START Dataset excerpts

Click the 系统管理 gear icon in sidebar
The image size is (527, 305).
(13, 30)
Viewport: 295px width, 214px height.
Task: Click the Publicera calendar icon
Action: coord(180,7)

END Dataset excerpts

- [Exercise]: Set down every one of the records above again, line by line, with no change to any character.

- [Written answer]:
Click the 系统管理 gear icon in sidebar
The image size is (527, 305).
(13, 30)
Viewport: 295px width, 214px height.
Task: Click the Publicera calendar icon
Action: coord(180,7)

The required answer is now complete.